# What is being asked:
A faithful copy of all the data is required; pictures should not be included.

Start of Input material

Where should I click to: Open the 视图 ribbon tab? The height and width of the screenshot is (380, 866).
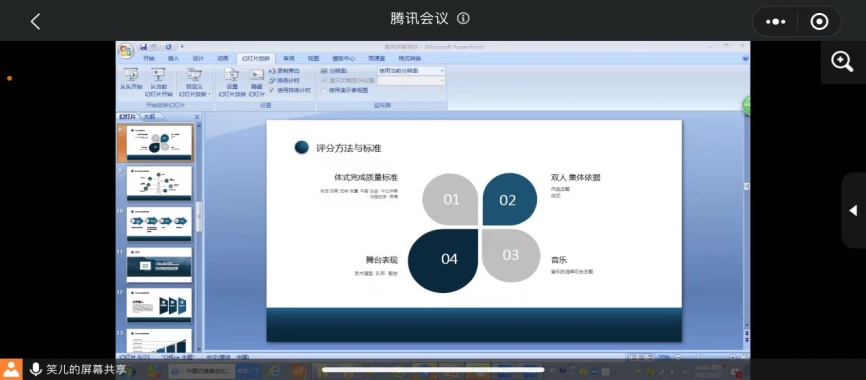(x=313, y=59)
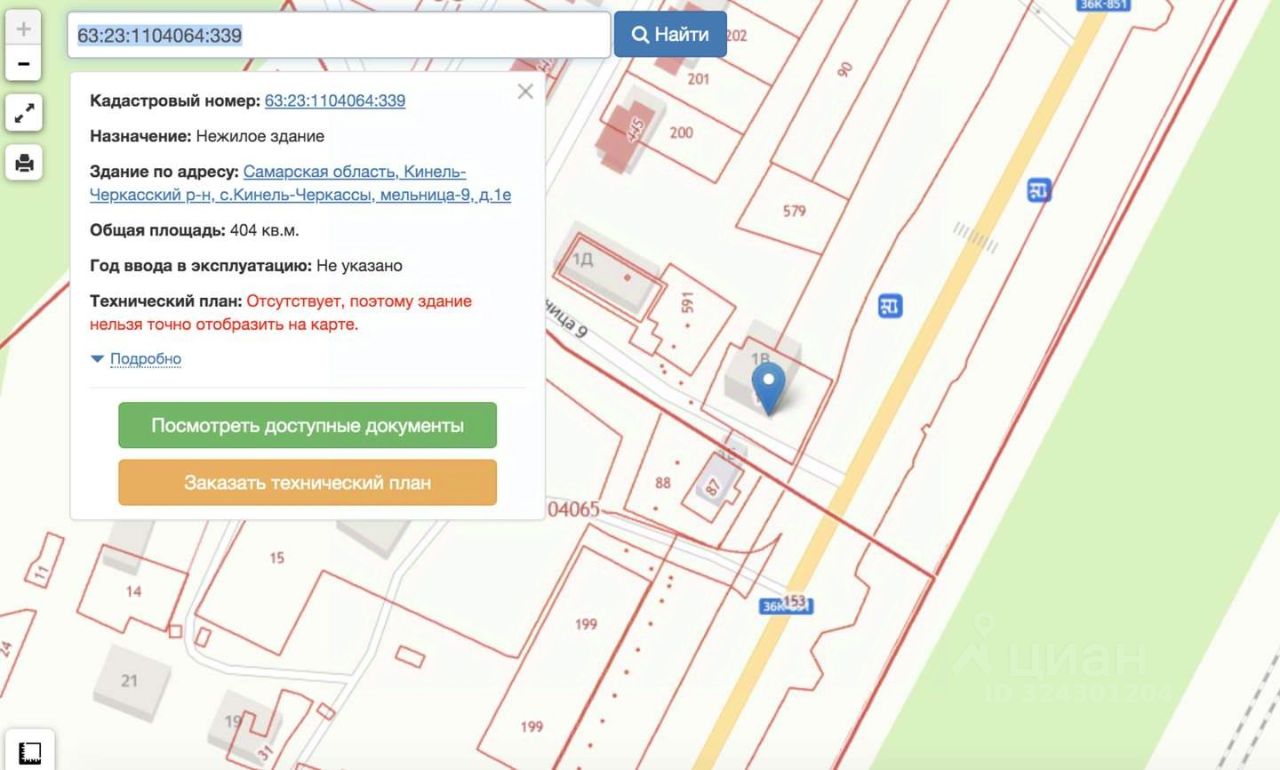Click Посмотреть доступные документы button
The image size is (1280, 770).
click(x=307, y=425)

End of Input material

# Response:
Where should I click to: Open the 视图 ribbon tab? The height and width of the screenshot is (380, 866).
(x=313, y=59)
Click Посмотреть доступные документы button
The image size is (1280, 770).
click(x=307, y=425)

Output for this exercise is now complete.